# REQUIRED TASK
Write out the lines of the data below exactly, starting with the line containing "241x157 pixels. How" and continuing through the end of the data. Leave the pictures out.

# Data on finding words and elements
+++++
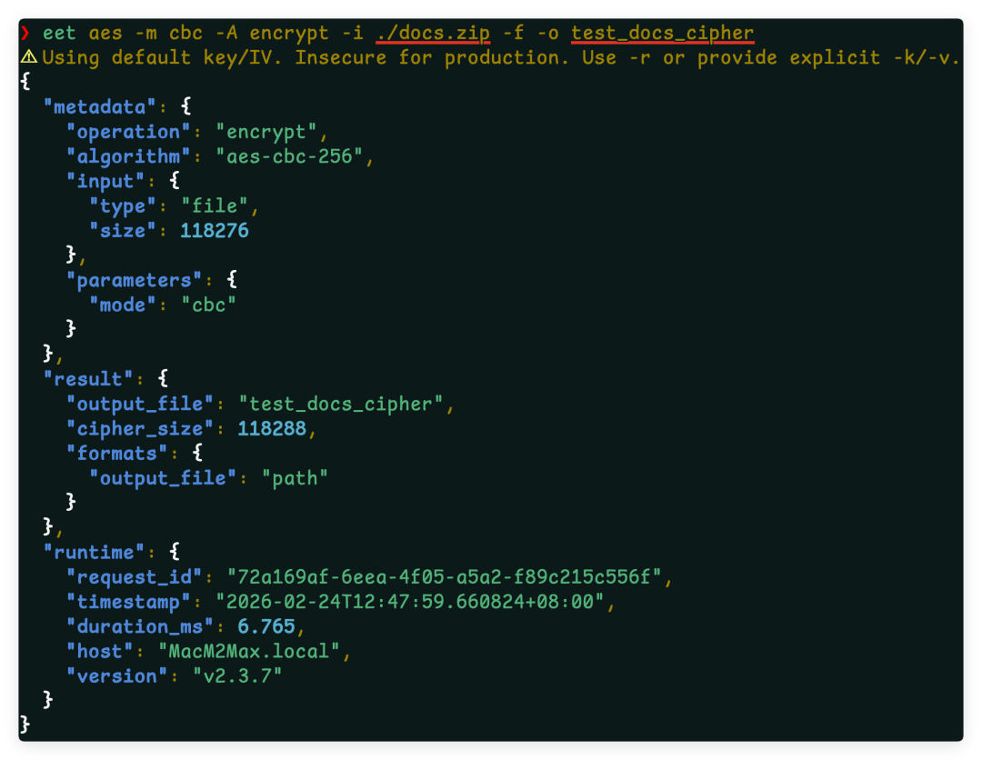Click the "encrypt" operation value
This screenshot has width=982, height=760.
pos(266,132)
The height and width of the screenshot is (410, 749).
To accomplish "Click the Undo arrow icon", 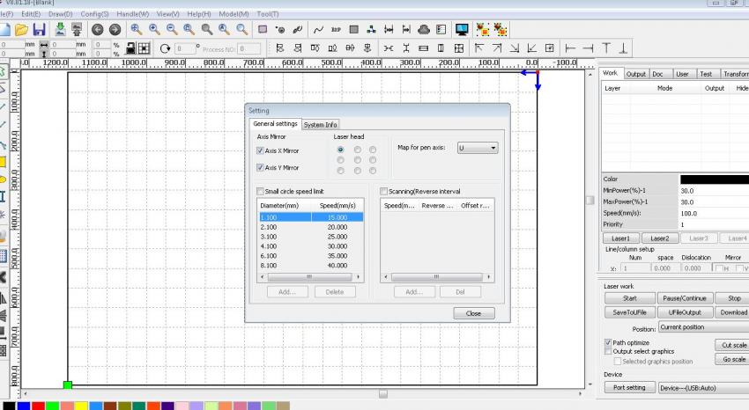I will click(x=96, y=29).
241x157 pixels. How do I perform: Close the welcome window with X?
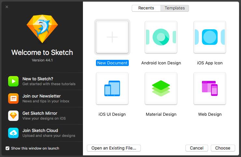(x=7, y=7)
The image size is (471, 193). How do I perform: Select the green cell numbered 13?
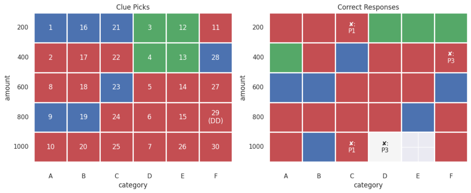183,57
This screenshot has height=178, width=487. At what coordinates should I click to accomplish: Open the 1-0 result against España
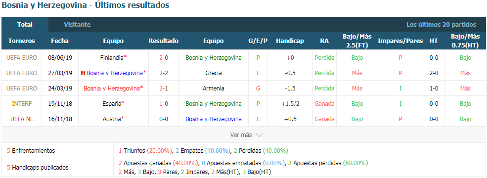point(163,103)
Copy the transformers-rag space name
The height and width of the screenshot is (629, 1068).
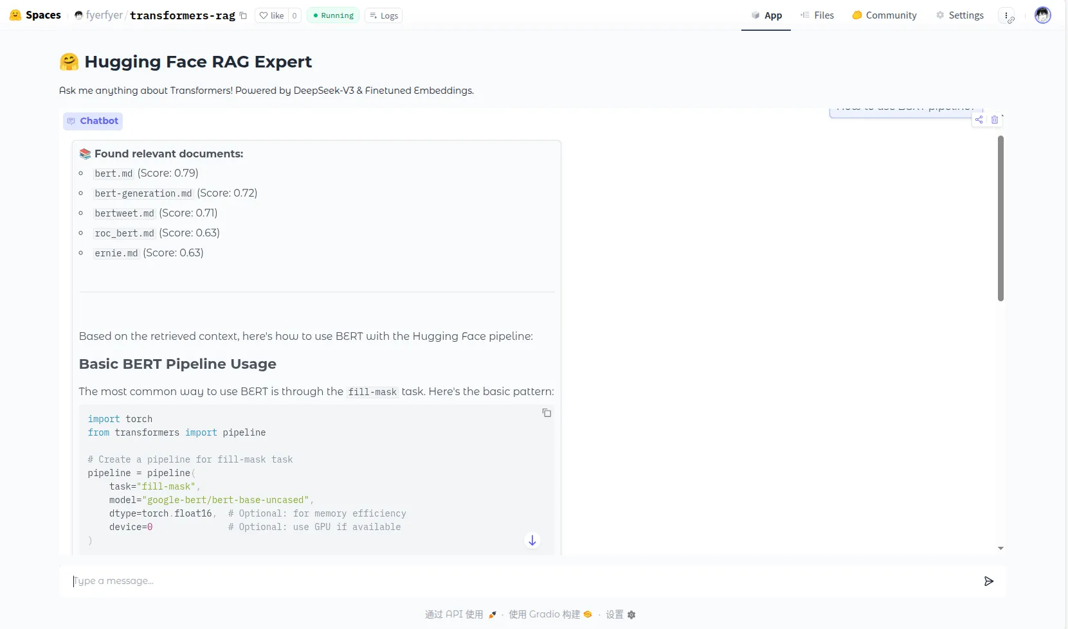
+++++
# RESPONSE
241x157 pixels. How do I perform: Close the welcome window with X?
(x=7, y=7)
The image size is (471, 193). How do I perform: Select the green cell numbered 13?
183,57
This screenshot has height=178, width=487. At what coordinates should I click to accomplish: Open the 1-0 result against España
point(163,103)
Copy the transformers-rag space name
The height and width of the screenshot is (629, 1068).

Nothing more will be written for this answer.